# start of EXCERPT
IO::Socket::INET::Daemon - very simple straightforward TCP server  

SYNOPSIS

        use IO::Socket::INET::Daemon;

        my $host = new IO::Socket::INET::Daemon(
                port => 5000,
                timeout => 20,
                callback => {
                        add => \&add,
                        remove => \&remove,
                        data => \&data,
                },
        );

        $host->run;

        sub add {
                my $io = shift;

                $io->print("Welcome, ", $io->peerhost, ".\n");

                return !0;
        }

        sub remove {
                my $io = shift;

                warn $io->peerhost, " left.\n";
        }

        sub data {
                my ($io, $host) = @_;

                my $line = $io->getline;

                $line =~ s/\r?\n//;

                if($line eq 'quit') {
                        $io->print("Bye.\n");
                        return 0;
                }
                elsif($line eq 'stop') {
                        $host->stop;
                }
                else {
                        $io->print("You wrote: $line\n");
                        return !0;
                }
        }

 

DESCRIPTION

This modules aims to provide a simple TCP server. It will listen on a port you specify, accept incoming connections and remove them again when they're dead. It provides three simple callbacks at the moment, but I plan to add a few more.  

METHODS

new(...)
This is the constructor. It takes all the information the server needs as parameter. Currently, the following options are supported.
port
The port to listen on.
host
The host to bind to (hostname or IP).
# end of EXCERPT
# start of RECORDED INFORMATION
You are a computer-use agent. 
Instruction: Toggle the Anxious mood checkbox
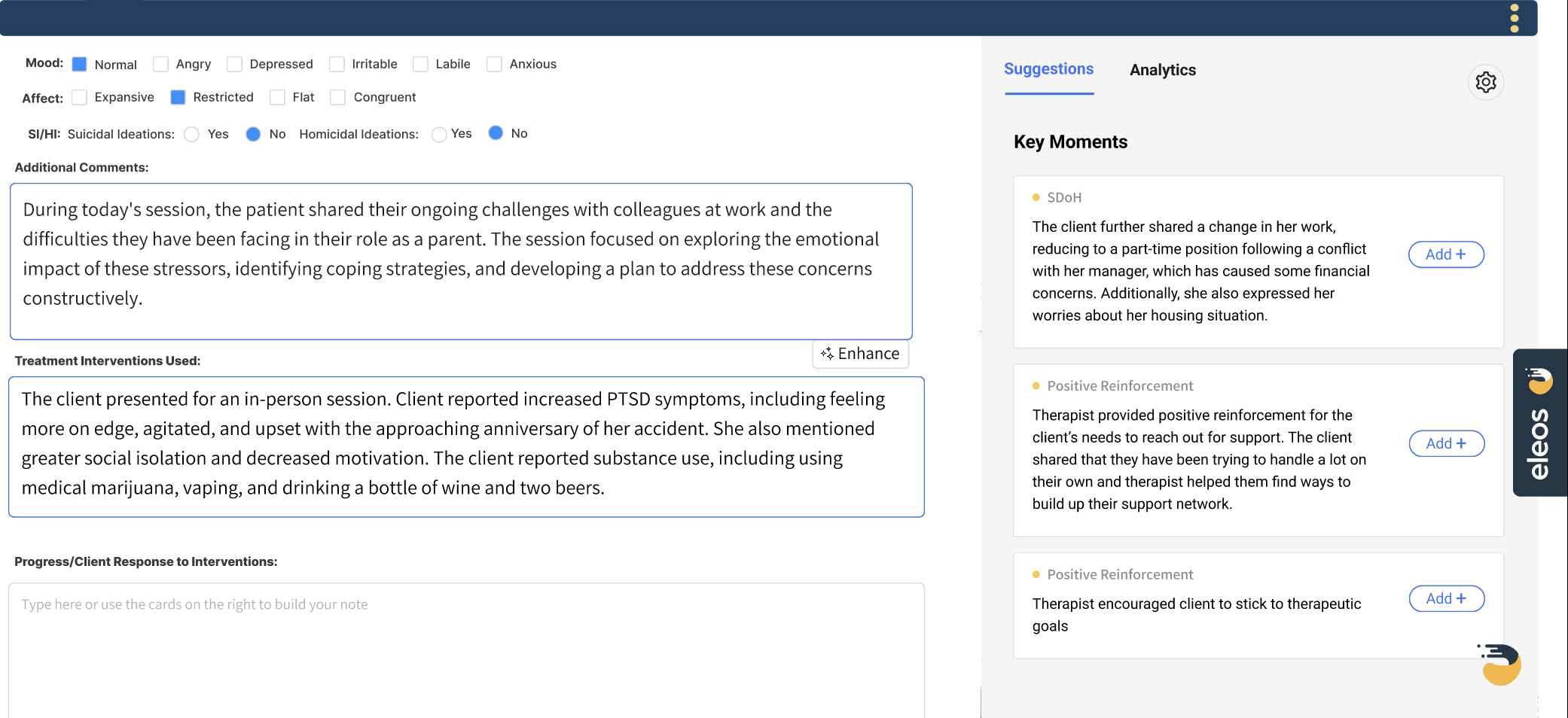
# end of RECORDED INFORMATION
### WHAT TO WORK ON
[1] Which callbacks are registered in the constructor call in the synopsis of the IO::Socket::INET::Daemon documentation?
[2] In the IO::Socket::INET::Daemon documentation's synopsis, what does the server send back when a client types "quit"?
[3] Continue the IO::Socket::INET::Daemon documentation from the point where it stops.
The data have no connection to the IO::Socket::INET::Daemon documentation.

### TASK-BY-TASK OUTPUTS
[1] add, remove, data

[2] It sends "Bye." and then a newline.

[3]
timeout
The time to wait for actions in seconds. This is simply passed to IO::Select.
callback
A hash with function references assigned to callback names. Currently, four callbacks are supported. ``add'' is called when a new connection was accepted. If it returns a false value, the connection is kicked again right away. ``remove'' is called when a connection got lost. ``data'' is called when there's pending data on a connection. If the callback function returns false, the connection is removed afterwards. ``tick'' is called at the beginning of every cycle, that means at least every timeout seconds, or earlier if the select returned early because of incoming traffic. All callbacks except ``tick'' are called with the peer socket and the daemon object itself as argument (IO::Socket::INET). Tick get's undef instead of the peer socket.
callback(add => \&add, remove => \&remove, data => \&data)
This method overwrites callbacks set up with the constructor.
run(no parameters at all)
Enter the main loop. Won't ever return.
stop(no parameters here)
This can be called from a callback to stop the server. This simply sets a variable, so after the next cycle the server breaks out of the main loop. At the moment, if you run the server again after stopping it, it will completely start over again, so all connections etc. are lost. This might probably change in future.
remove(peer)
This takes a client connection (IO::Socket::INET) as argument, closes the connection and removes it from the internal connection list. You can use this in your callbacks to explicitly kill connections. If you return a false value from the ``data'' or ``add'' callback, this is called automatically.
destroy(nothing)
This method closes all client connections and the server socket itself. It is usually called by the DESTROY descructor, but you probably want to explicitly call this for sometime.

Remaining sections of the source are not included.